Rush Limbaugh brought up an interesting idea on yesterday’s program that he didn’t spend a great deal of time on, but set in motion a few ideas of my own regarding government regulation.
The topic came up regarding the PowerPoint FoxNews had ready for Donald Trump at the last debate, whereby the moderators asked him where he was going to find $500B worth of savings by eliminating the Department of Education, EPA, and renegotiating drug purchases through Medicare.
For example, eliminating the EPA would only realize about $8B in savings annually. But we’re missing the larger picture. How much would eliminating the EPA help the economy? How much do EPA regulations add to the cost of each new car? To expand the idea, the government wants to regulate iPhones, but government would have no clue how to even make an iPhone, so what business does government have in trying to regulate them?

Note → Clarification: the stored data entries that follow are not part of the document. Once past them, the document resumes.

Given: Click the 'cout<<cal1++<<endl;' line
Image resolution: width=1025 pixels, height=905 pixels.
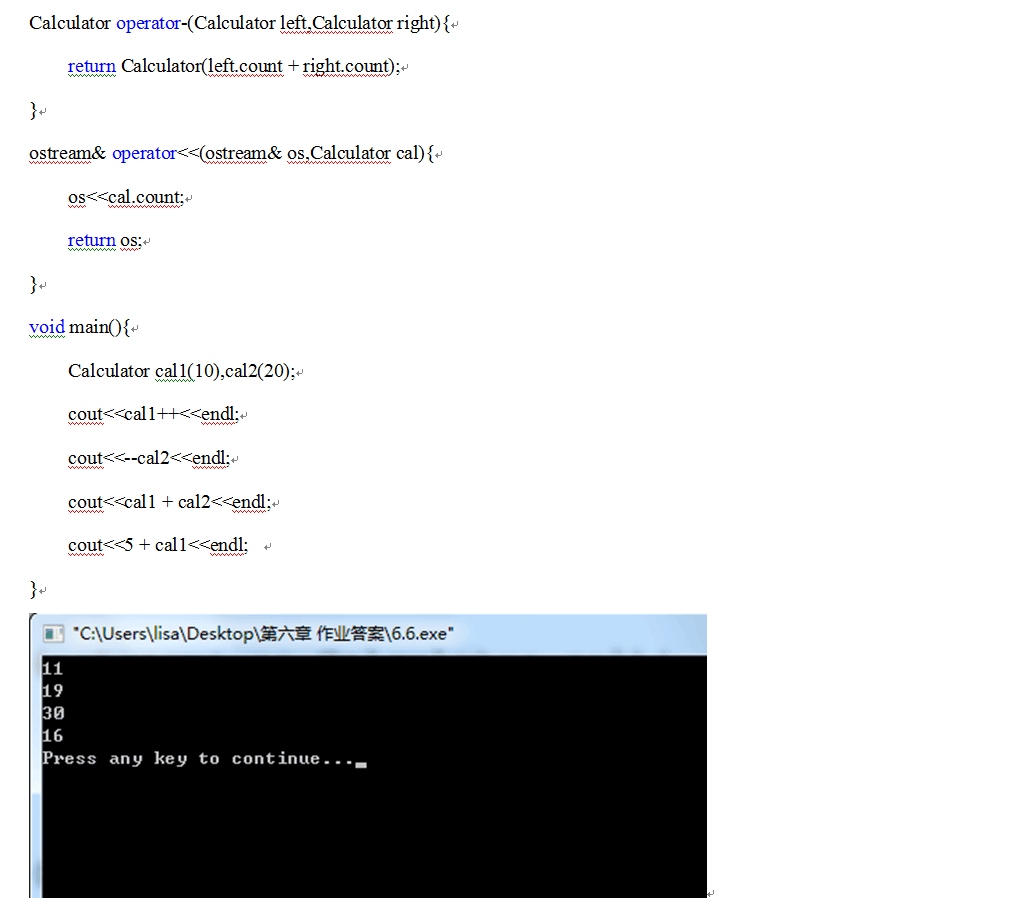Looking at the screenshot, I should [x=153, y=414].
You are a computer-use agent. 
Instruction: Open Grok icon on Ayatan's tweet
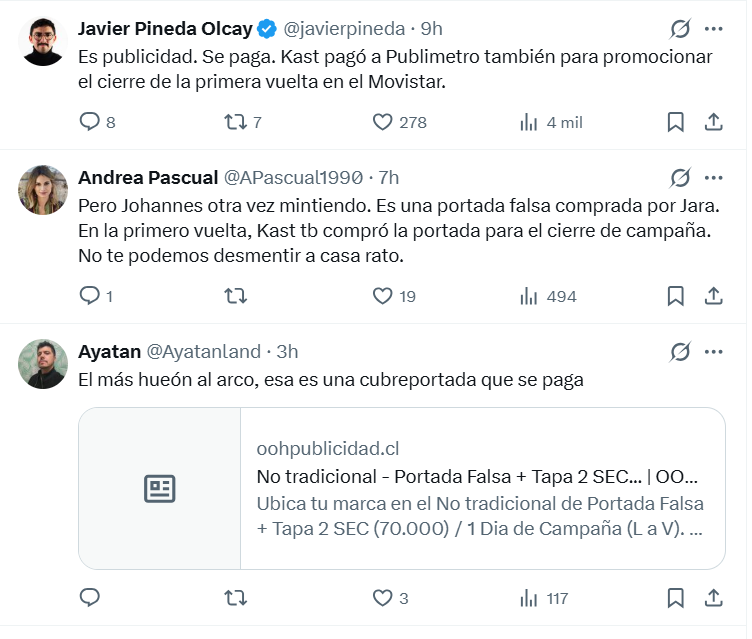[680, 352]
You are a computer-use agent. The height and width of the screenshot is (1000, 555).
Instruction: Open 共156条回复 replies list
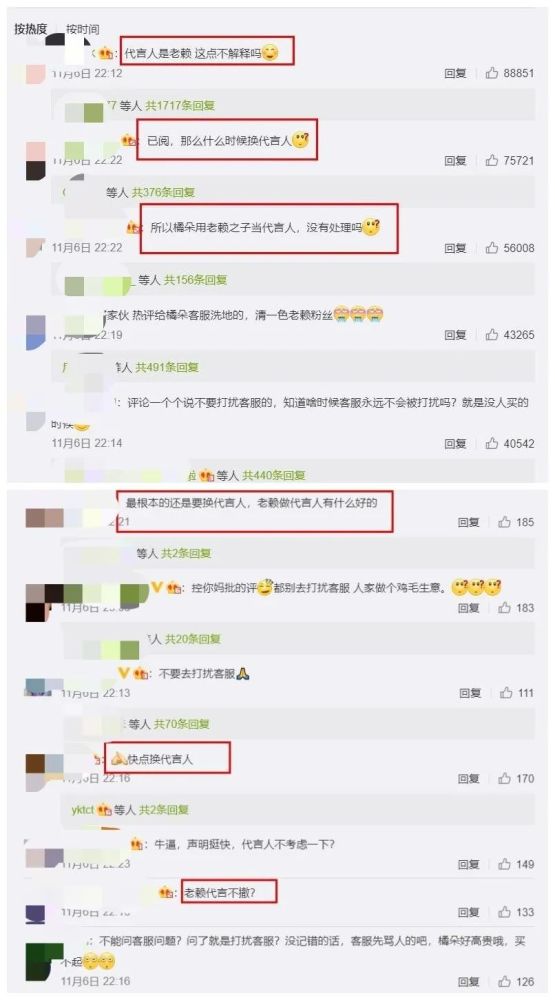coord(195,280)
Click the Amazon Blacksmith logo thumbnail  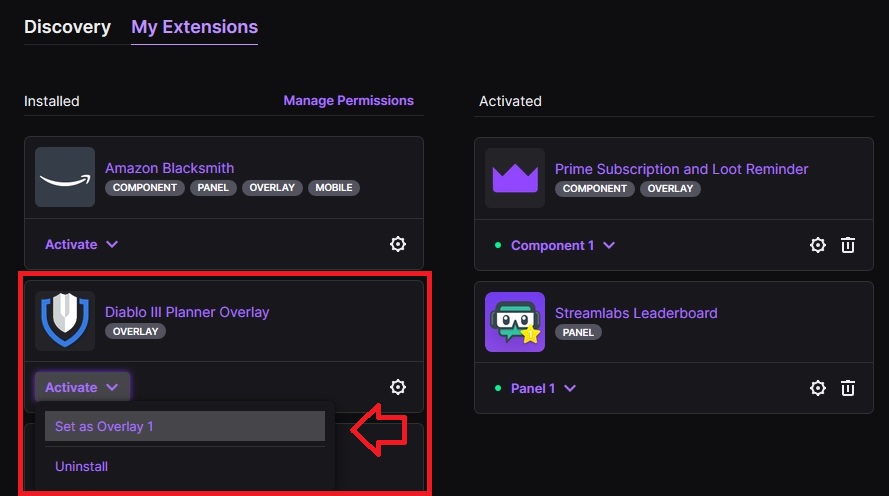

Or lets take gas prices. The left rails against oil companies for excess profits, which is a farce. Governments profit far more than oil companies on the sale of gasoline because of the taxes they slap on at the pump. Yet government does nothing to help get gasoline from the ground to the pump. In fact, government puts up road blocks and obstacles everywhere it can, and oil companies still have to turn a profit even in the face of all that.
I have come to reject the premise that government must regulate the private sector in order to protect the unsuspecting consumer. Very few of the plethora of government regulations are even needed. We have been sold the idea that private companies are bad and government is good, and so we need protection from the government. I have come to the conclusion that there is more truth in the opposite. Private companies aren’t necessarily out to fleece or mislead consumers. And government isn’t always noble and interested in the “greater good.” So if government is protecting us from private companies, who’s going to protect us from government?
In the case of the FBI vs. Apple, it’s the private company trying to protect the privacy of its customers and the government that’s trying to pry where it has no business prying. Given the choice of siding with the private sector or siding with government, I’ll take my chances with the private sector almost every time.